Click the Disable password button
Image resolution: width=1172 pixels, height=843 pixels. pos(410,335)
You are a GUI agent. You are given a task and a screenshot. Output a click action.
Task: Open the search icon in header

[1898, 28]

+++

TASK DIRECTIONS: Reply with an exact transcription of the material above.

RESPONSE BOX:
Click the Disable password button
Image resolution: width=1172 pixels, height=843 pixels. pos(410,335)
You are a GUI agent. You are given a task and a screenshot. Output a click action.
Task: Open the search icon in header

[1898, 28]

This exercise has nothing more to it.